Woman buys store's stock of offensive t-shirts

Isn’t that just supremely ironic?
I started paying close attention to censorship issues in the late 1990s while working on a project about telecommunications, journalism, and various forms of media. The cable service providers have repeatedly buried in their yearly statistics the fact that Utah (particularly southern Utah) area codes provide the most income for adult channel subscriptions and Pay-per-View porn. So which Utah activists are screaming to censor this stuff while maxing out their credit cards on the same stuff?

–G?!?

And the 7th grader in me chuckled at her last name of Cox.

If I were the store owner, I’d find an excuse to close the shop on days 58-60.

“Sorry – you didn’t return them in time! Come again!”

You would think the multiple pot-themed shirts (including one with a gigantic bud as the centerpiece) and the one with Jesus portrayed as an “Original Gangster” would incite more ire than some relatively tasteful lingerie model shots on t-shirts.

All of the above? :smiley:

I’m going with “clueless idiot,” but with one revision: “clueless rich idiot.”

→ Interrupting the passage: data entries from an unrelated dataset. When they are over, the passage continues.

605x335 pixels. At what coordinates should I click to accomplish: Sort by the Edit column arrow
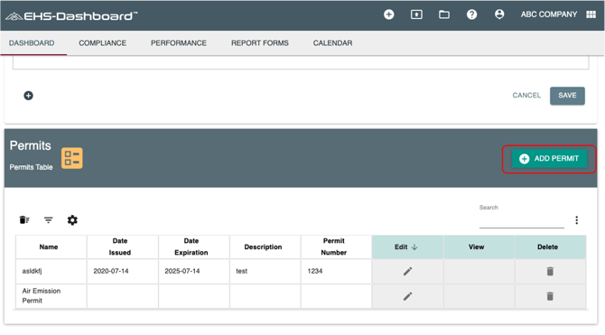(414, 247)
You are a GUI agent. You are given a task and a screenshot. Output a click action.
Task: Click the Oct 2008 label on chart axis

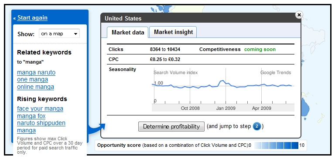[190, 108]
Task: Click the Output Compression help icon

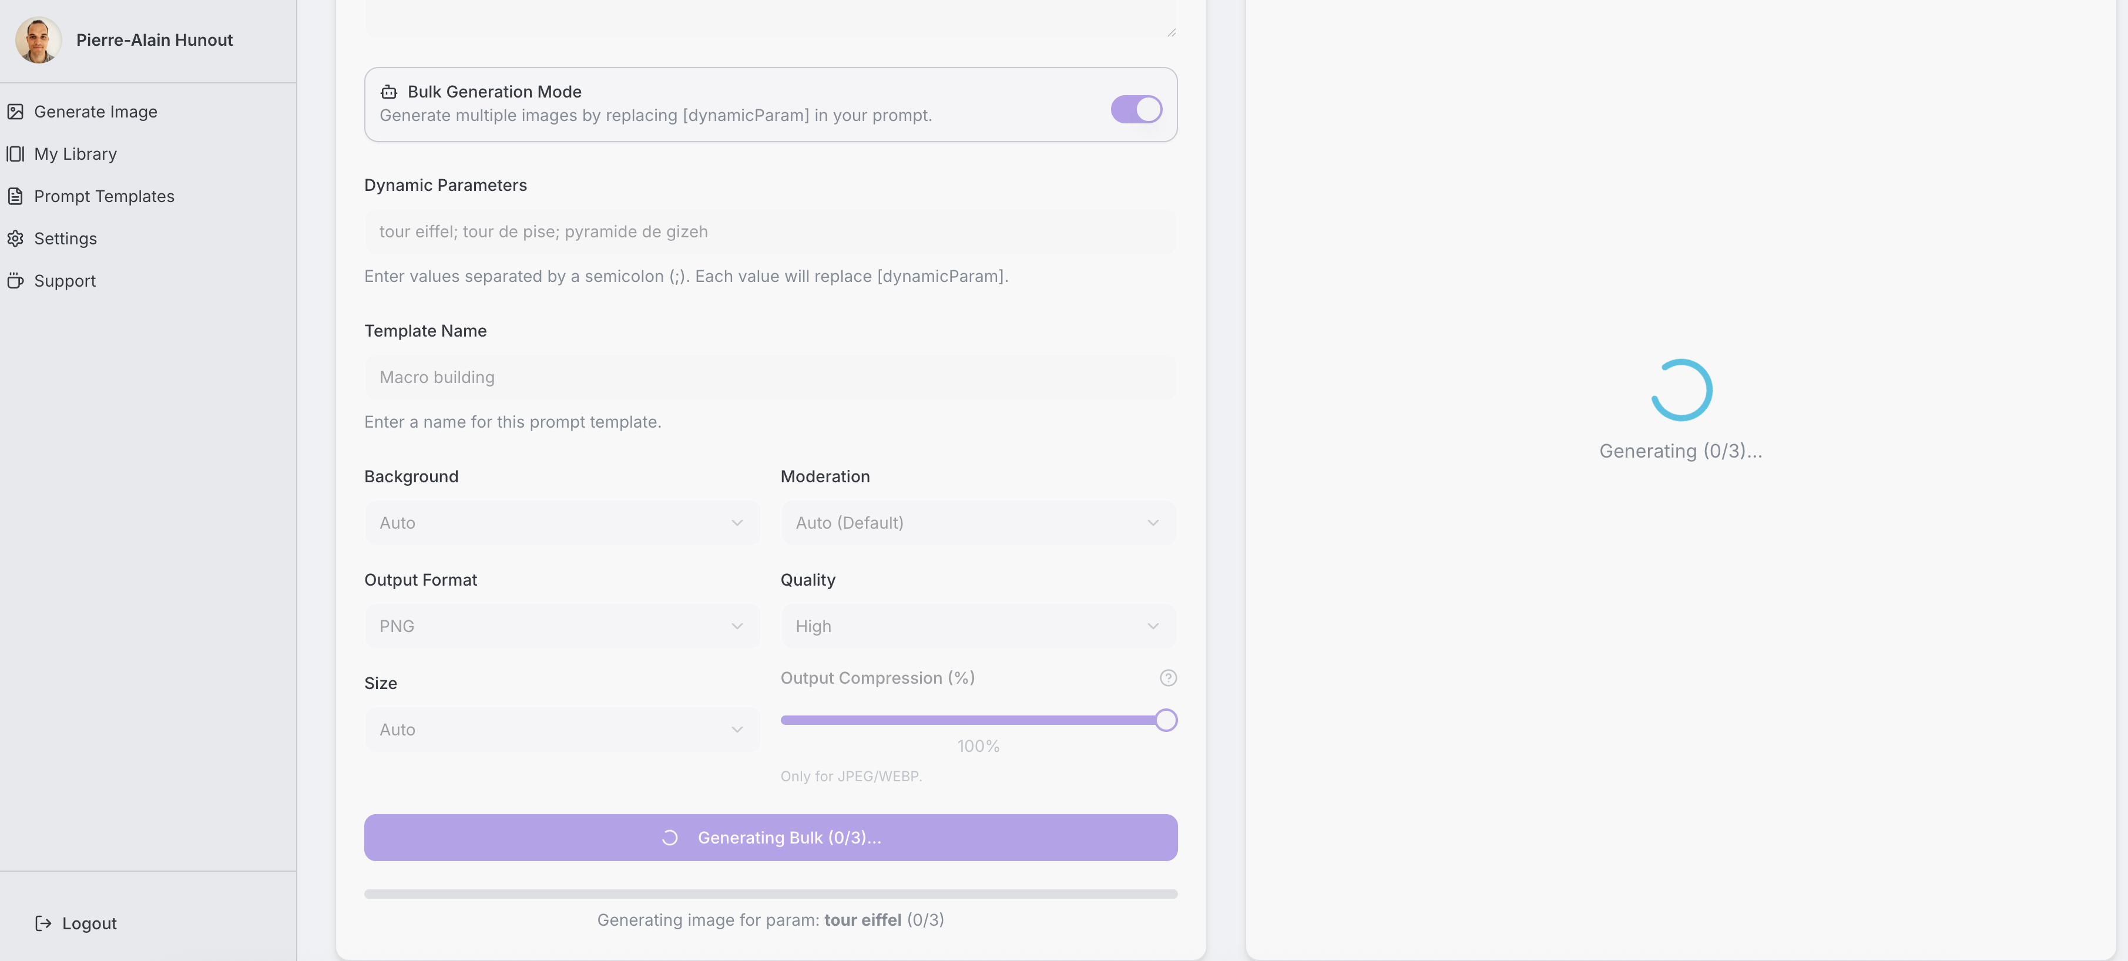Action: (x=1167, y=678)
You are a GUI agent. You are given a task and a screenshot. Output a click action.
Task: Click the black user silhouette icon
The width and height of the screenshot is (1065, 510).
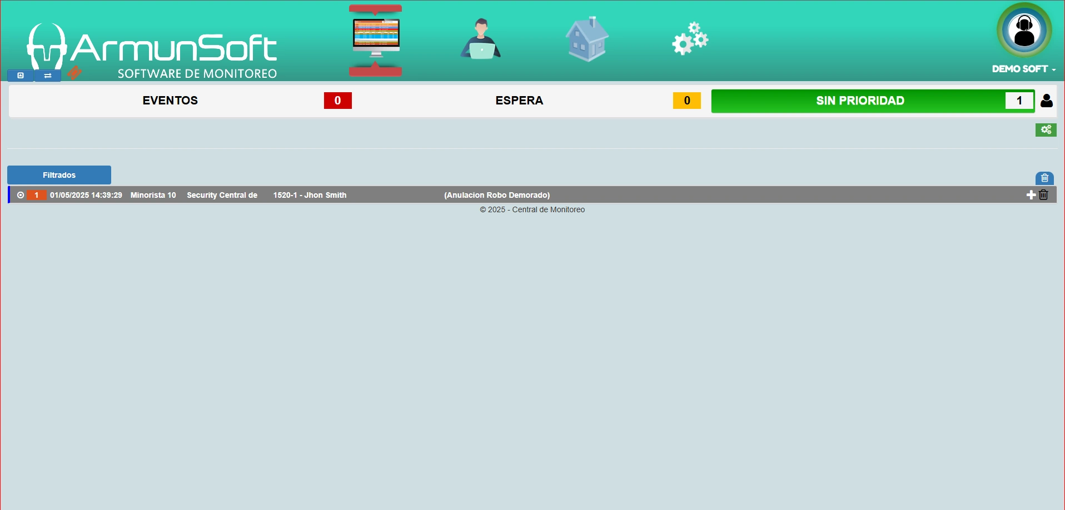tap(1047, 101)
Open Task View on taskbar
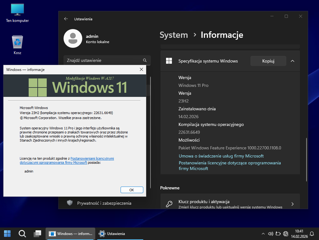The image size is (319, 240). (37, 233)
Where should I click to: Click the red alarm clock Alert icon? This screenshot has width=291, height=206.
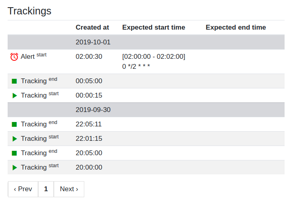coord(14,57)
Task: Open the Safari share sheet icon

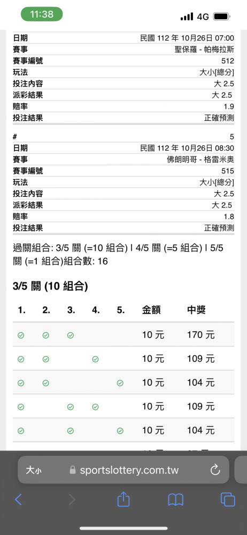Action: pos(124,499)
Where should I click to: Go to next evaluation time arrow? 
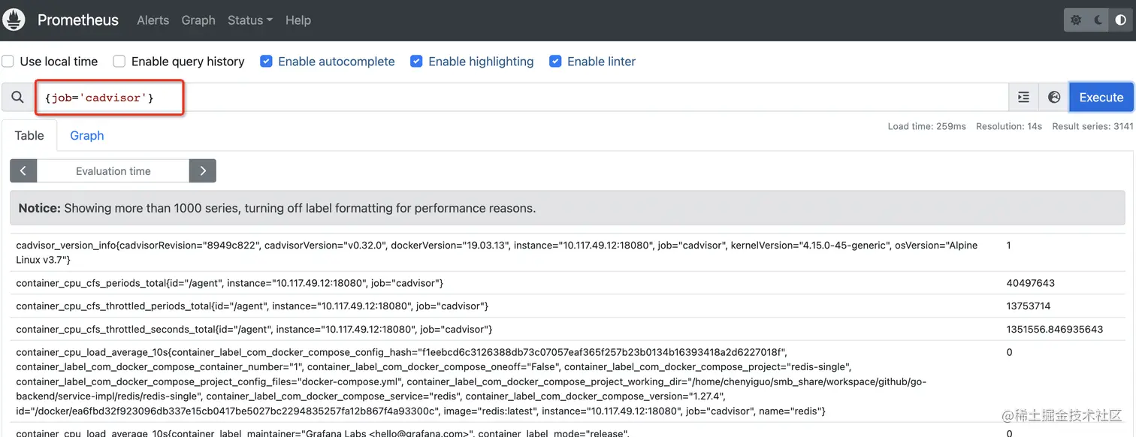point(203,171)
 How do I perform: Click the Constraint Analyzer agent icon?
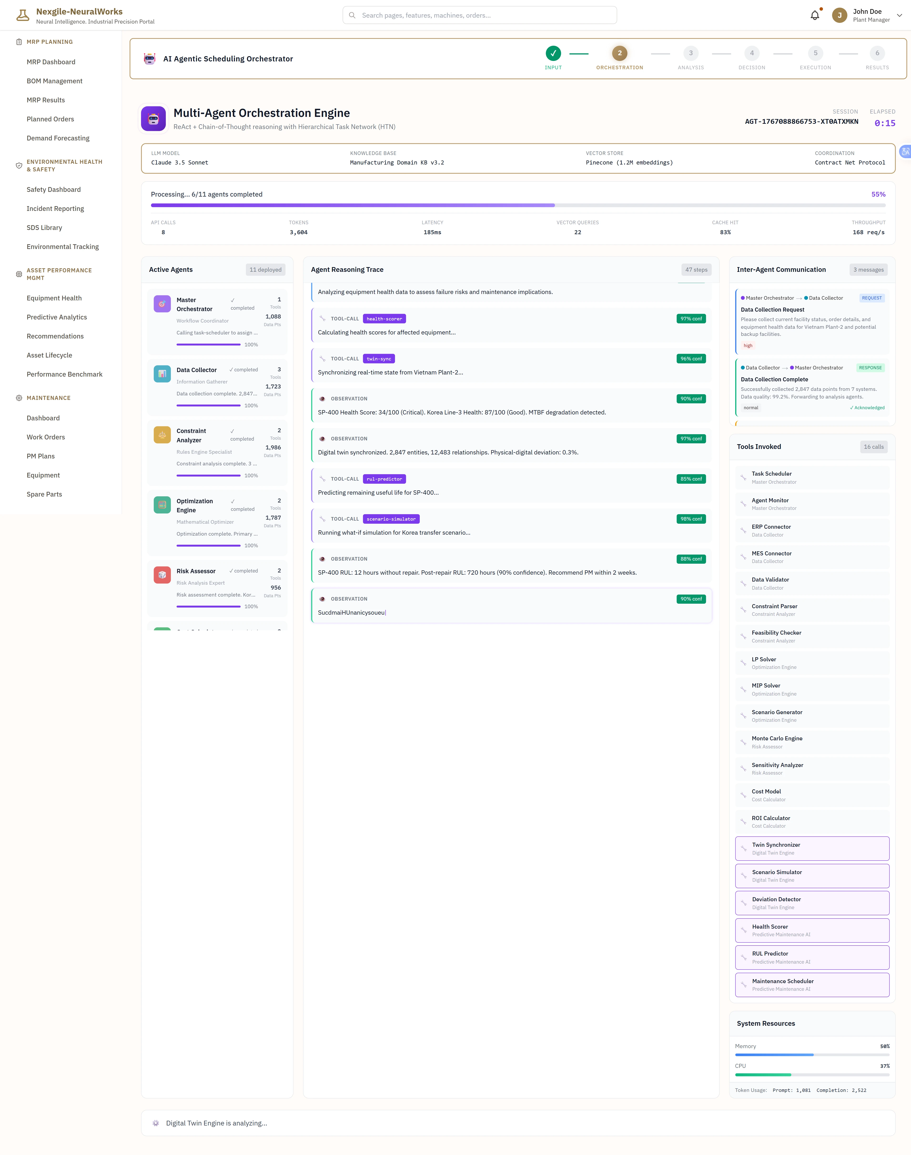pyautogui.click(x=162, y=435)
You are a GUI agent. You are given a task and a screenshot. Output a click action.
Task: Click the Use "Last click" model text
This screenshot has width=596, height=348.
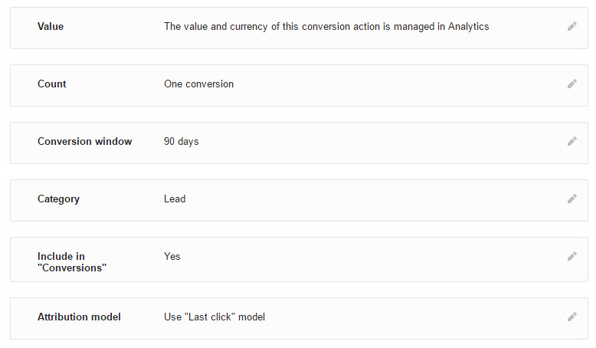pos(214,317)
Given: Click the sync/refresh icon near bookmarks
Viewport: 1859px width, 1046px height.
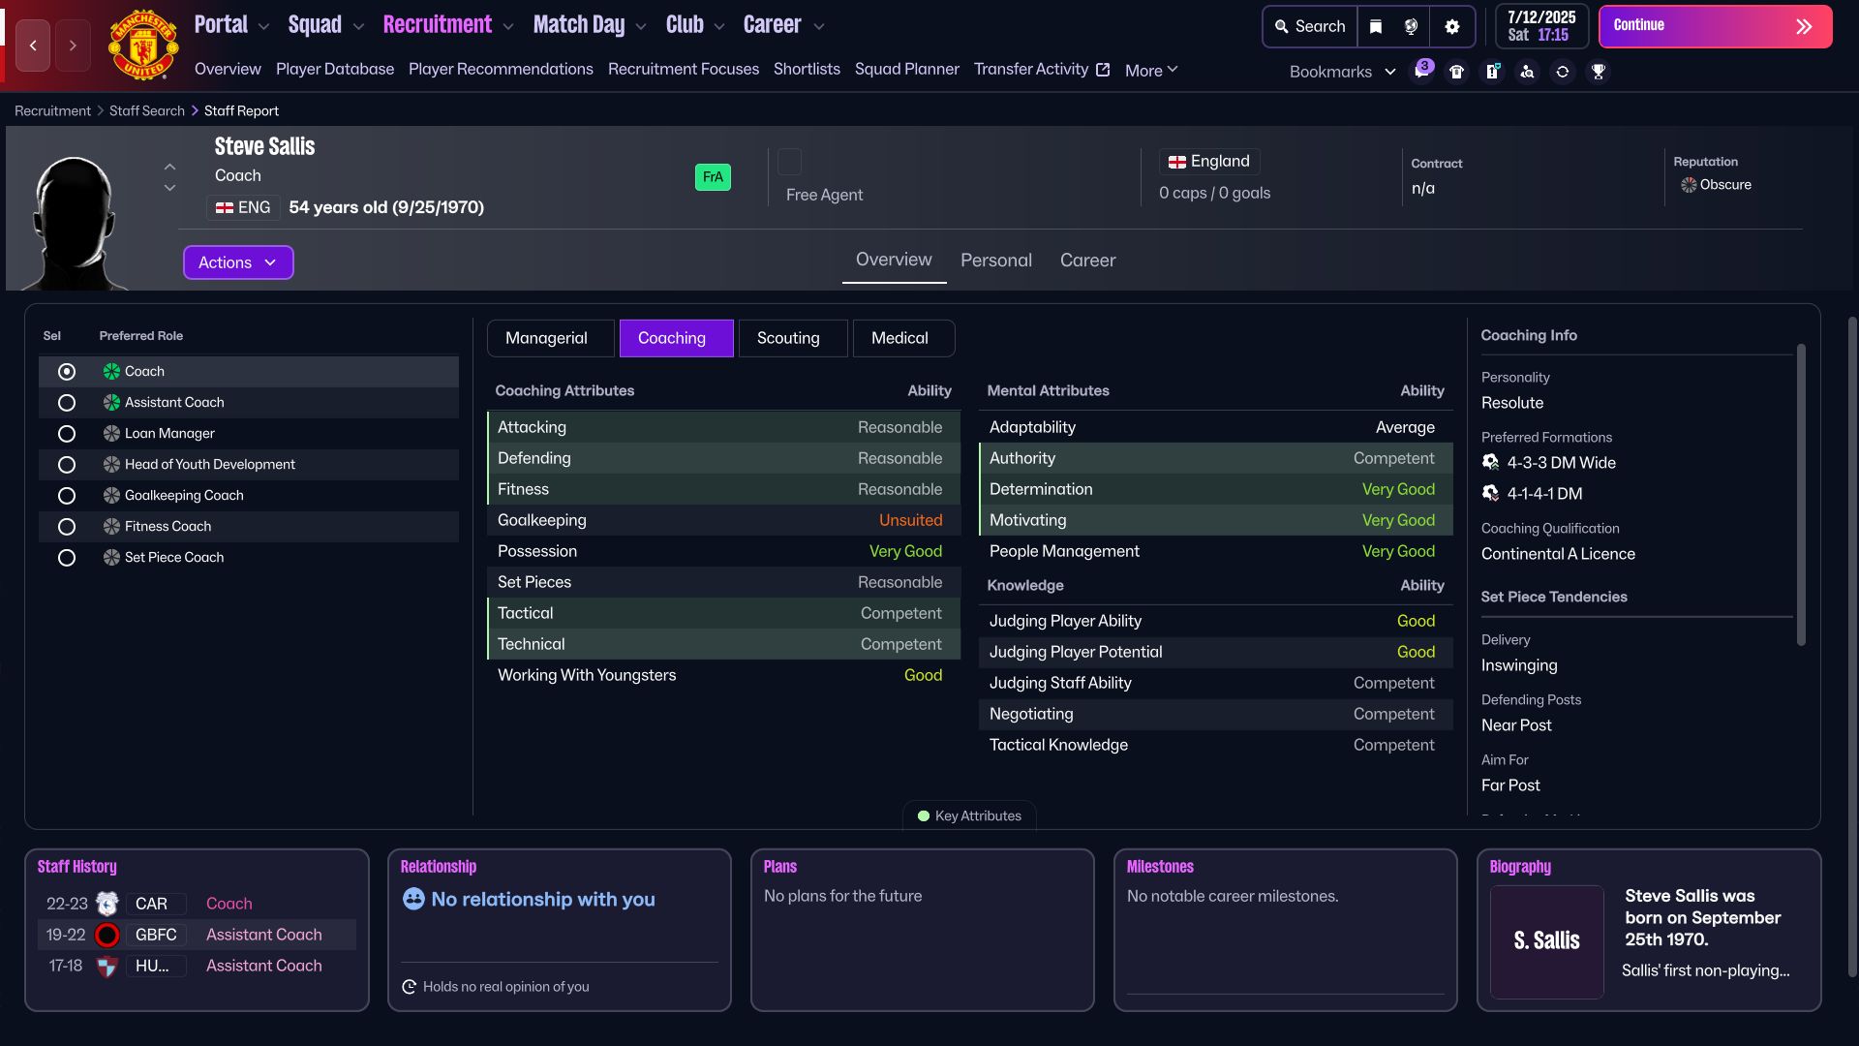Looking at the screenshot, I should point(1563,71).
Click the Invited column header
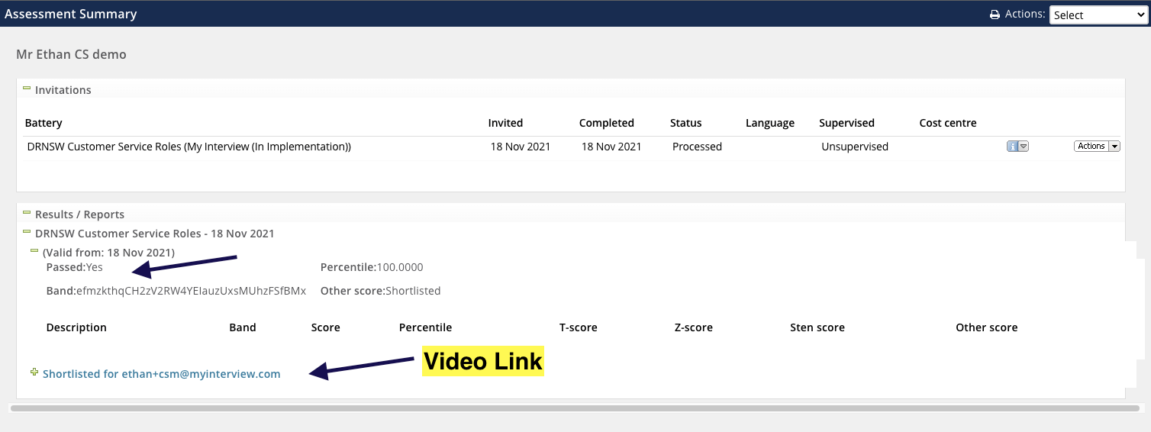This screenshot has height=432, width=1151. point(505,123)
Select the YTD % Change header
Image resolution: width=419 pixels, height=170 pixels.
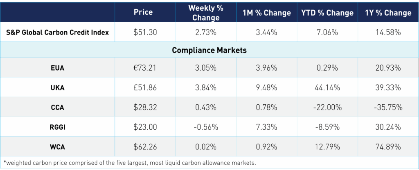click(x=327, y=13)
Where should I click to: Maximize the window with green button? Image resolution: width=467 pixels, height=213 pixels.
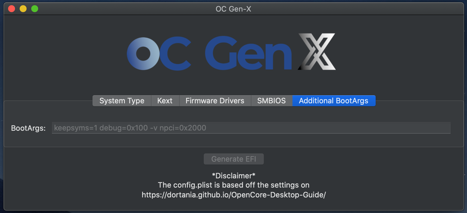click(35, 9)
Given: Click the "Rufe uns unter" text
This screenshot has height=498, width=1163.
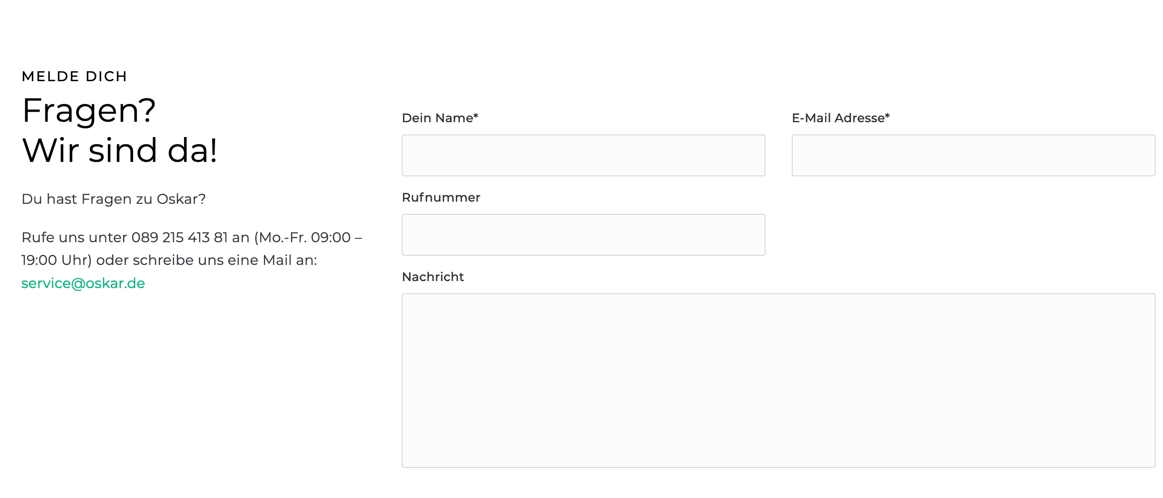Looking at the screenshot, I should click(x=74, y=237).
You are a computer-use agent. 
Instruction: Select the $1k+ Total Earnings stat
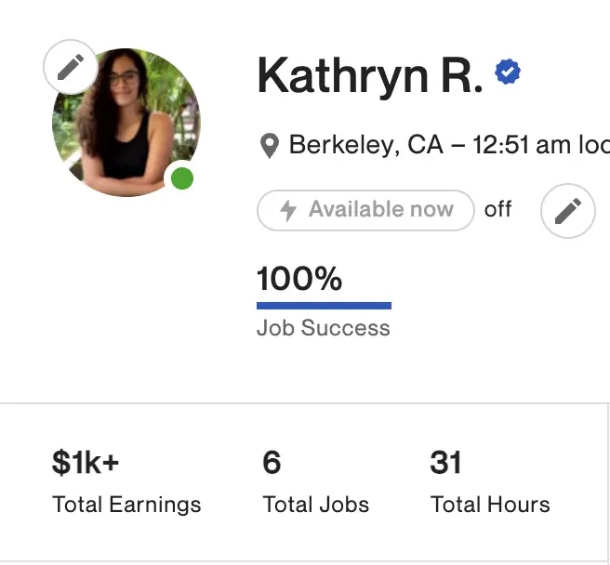point(126,482)
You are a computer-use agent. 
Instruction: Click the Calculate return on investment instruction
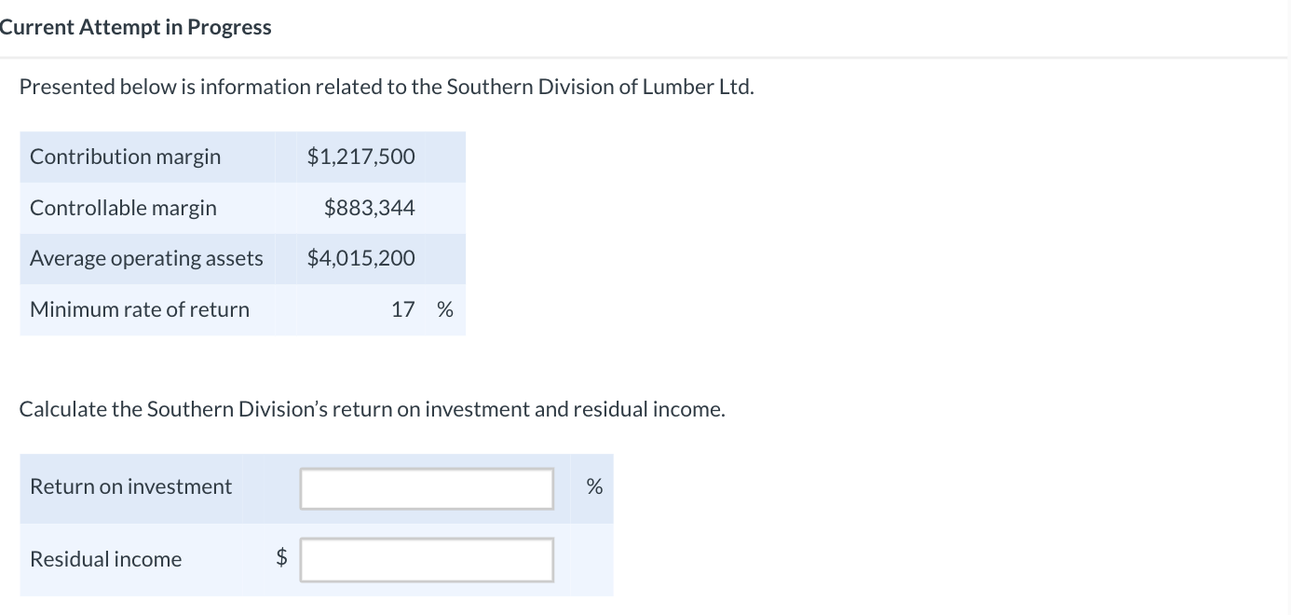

You might think it, but that doesn’t mean it’s so. The Cosmic Aeroplane book store operated a virtual head shop (with lots of smoking paraphernalia) in Salt Lake City for years without problems, but the quasi-strip bars like the Jocord (where they could basically strip down to a bathing suit, and serve nothing stronger than 3.2 beer) got constantly harassed with nuisance issues and was finally shut down (asbestos in the ceiling tiles, they said). Pot didn’t arouse the same ire as blatant sex.

Odd place, Utah.

Not yet…

Looks like the best we can hope for is that she loses her receipt or one of her kids removes all the tags.

Possibilities?

The kids removed the tags so that these images could be sewn into their senior t-shirt quilts. (favorite t-shirts from the student’s life are collected, sewn into a quilt which goes off with them to college.)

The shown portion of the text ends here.